- WORK INSTRUCTION: Instruction for the entries that follow: retype exactly the lines from the line with "PIP (468, 2390)" to the line with "ATM (221, 116)", both included, and omit all others.

Saved data entries:
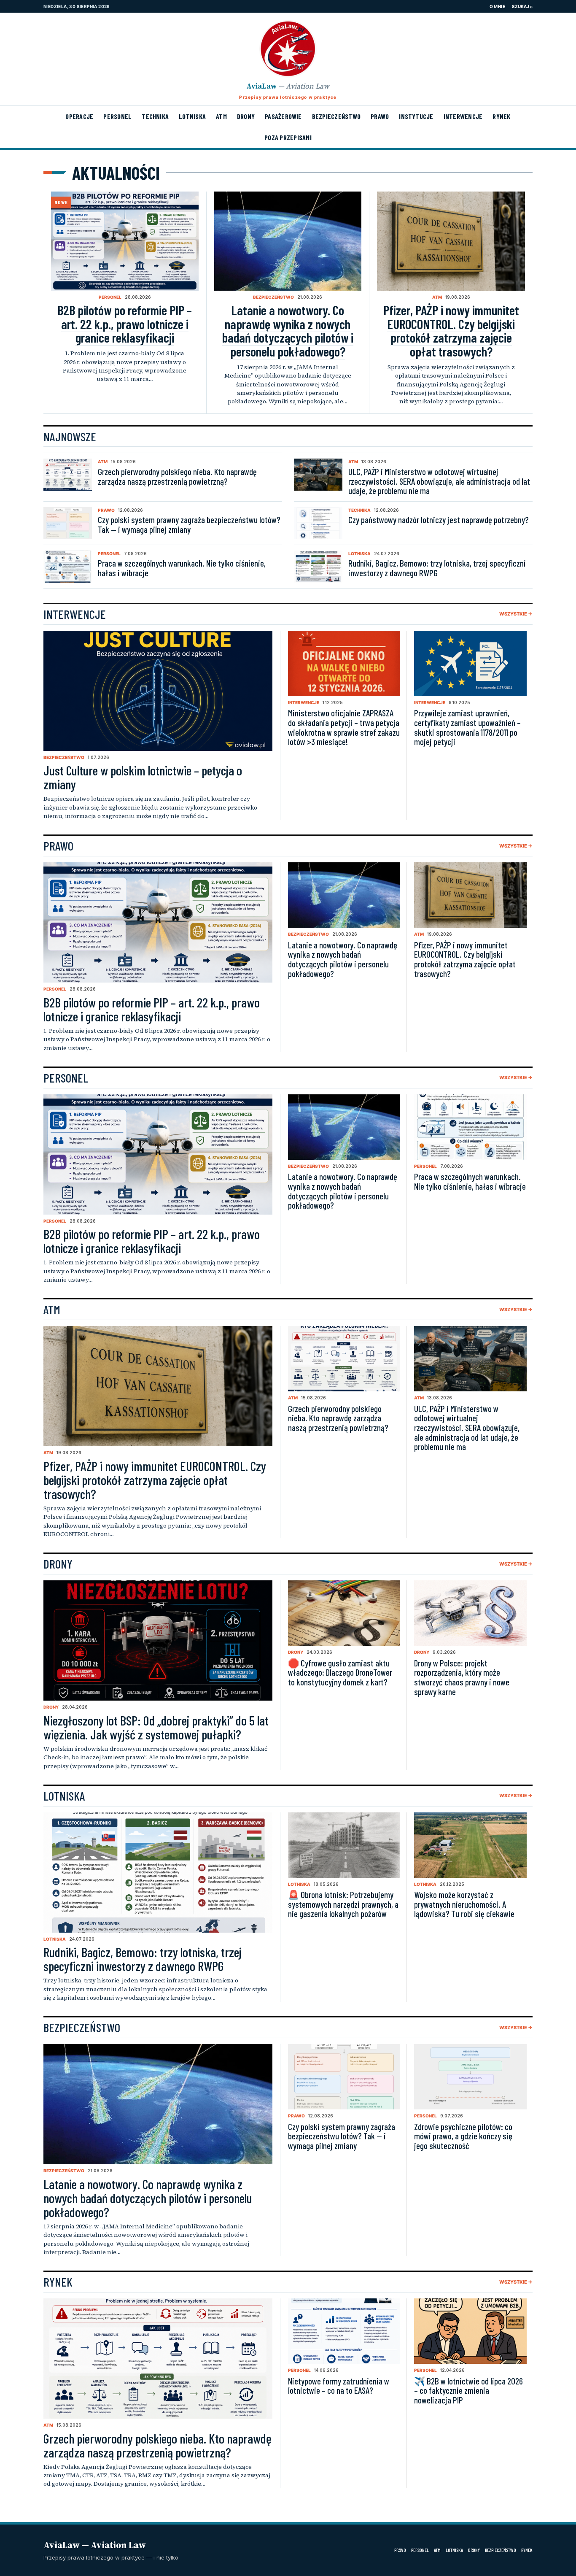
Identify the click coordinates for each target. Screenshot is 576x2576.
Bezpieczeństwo (336, 116)
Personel (117, 116)
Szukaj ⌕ (522, 6)
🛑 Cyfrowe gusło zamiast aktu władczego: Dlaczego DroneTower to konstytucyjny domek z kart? (340, 1672)
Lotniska (192, 116)
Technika (155, 116)
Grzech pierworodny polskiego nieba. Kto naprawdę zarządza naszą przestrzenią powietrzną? (177, 476)
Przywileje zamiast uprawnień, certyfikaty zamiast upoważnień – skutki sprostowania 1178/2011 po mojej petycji (467, 727)
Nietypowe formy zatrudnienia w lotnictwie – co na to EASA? (338, 2386)
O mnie (497, 6)
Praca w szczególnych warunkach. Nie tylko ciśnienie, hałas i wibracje (182, 568)
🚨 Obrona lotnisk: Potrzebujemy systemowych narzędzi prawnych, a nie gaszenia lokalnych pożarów (343, 1904)
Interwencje (463, 116)
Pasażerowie (283, 116)
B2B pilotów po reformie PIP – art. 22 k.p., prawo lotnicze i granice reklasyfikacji (124, 324)
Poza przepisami (288, 137)
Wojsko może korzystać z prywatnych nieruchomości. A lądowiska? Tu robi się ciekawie (464, 1904)
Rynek (501, 116)
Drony (246, 116)
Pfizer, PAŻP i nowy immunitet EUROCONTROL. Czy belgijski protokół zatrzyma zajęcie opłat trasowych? (451, 330)
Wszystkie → (516, 614)
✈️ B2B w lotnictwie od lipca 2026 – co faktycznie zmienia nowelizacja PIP (468, 2390)
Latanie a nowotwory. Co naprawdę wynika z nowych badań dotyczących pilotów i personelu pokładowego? (287, 330)
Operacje (79, 116)
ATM (221, 116)
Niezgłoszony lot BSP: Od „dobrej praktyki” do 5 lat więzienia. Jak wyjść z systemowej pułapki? (156, 1727)
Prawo (380, 116)
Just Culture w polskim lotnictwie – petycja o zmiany (142, 777)
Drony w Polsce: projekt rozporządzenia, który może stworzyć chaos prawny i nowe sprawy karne (461, 1677)
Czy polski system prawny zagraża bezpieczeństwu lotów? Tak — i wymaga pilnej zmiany (189, 524)
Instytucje (416, 116)
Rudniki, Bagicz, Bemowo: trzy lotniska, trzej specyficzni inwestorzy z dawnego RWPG (437, 568)
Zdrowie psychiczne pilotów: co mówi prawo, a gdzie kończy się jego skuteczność (463, 2136)
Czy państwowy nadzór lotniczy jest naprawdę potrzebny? (438, 519)
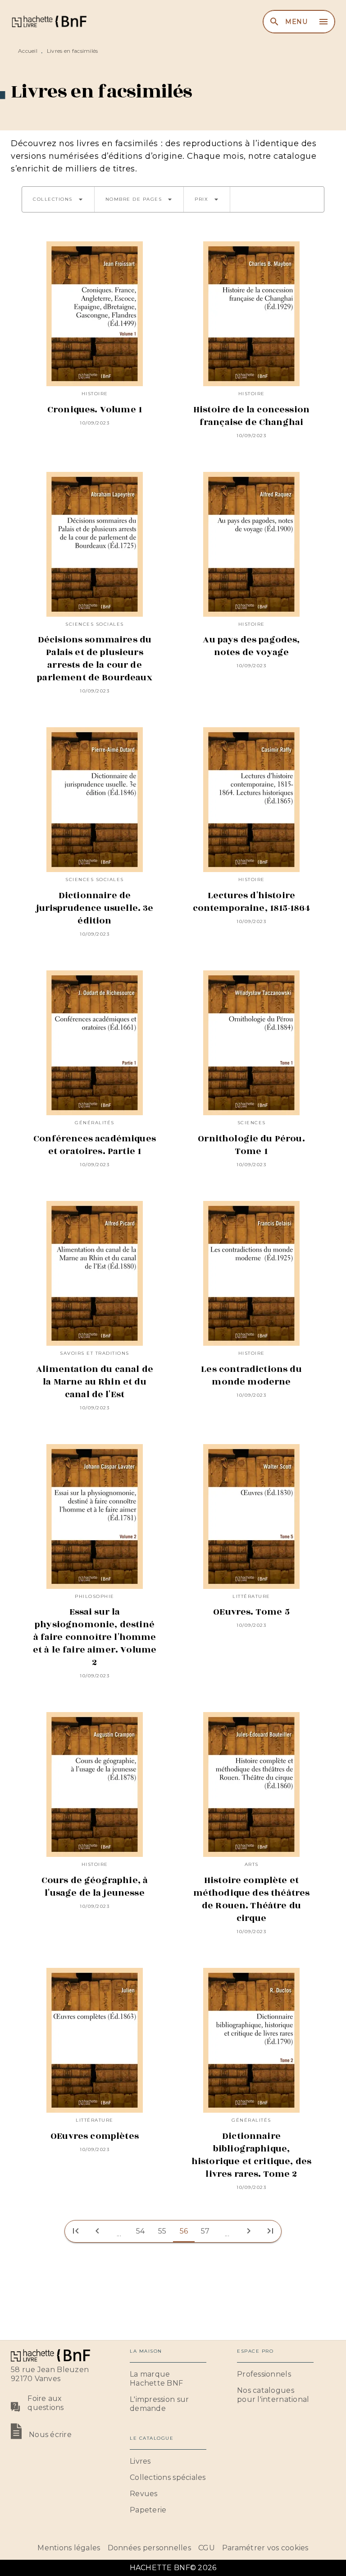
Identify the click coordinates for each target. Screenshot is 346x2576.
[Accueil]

- RESPONSE BOX:
✈️ B2B w lotnictwie od lipca 2026 – co faktycznie zmienia nowelizacja PIP (468, 2390)
Latanie a nowotwory. Co naprawdę wynika z nowych badań dotyczących pilotów i personelu pokładowego? (287, 330)
Operacje (79, 116)
ATM (221, 116)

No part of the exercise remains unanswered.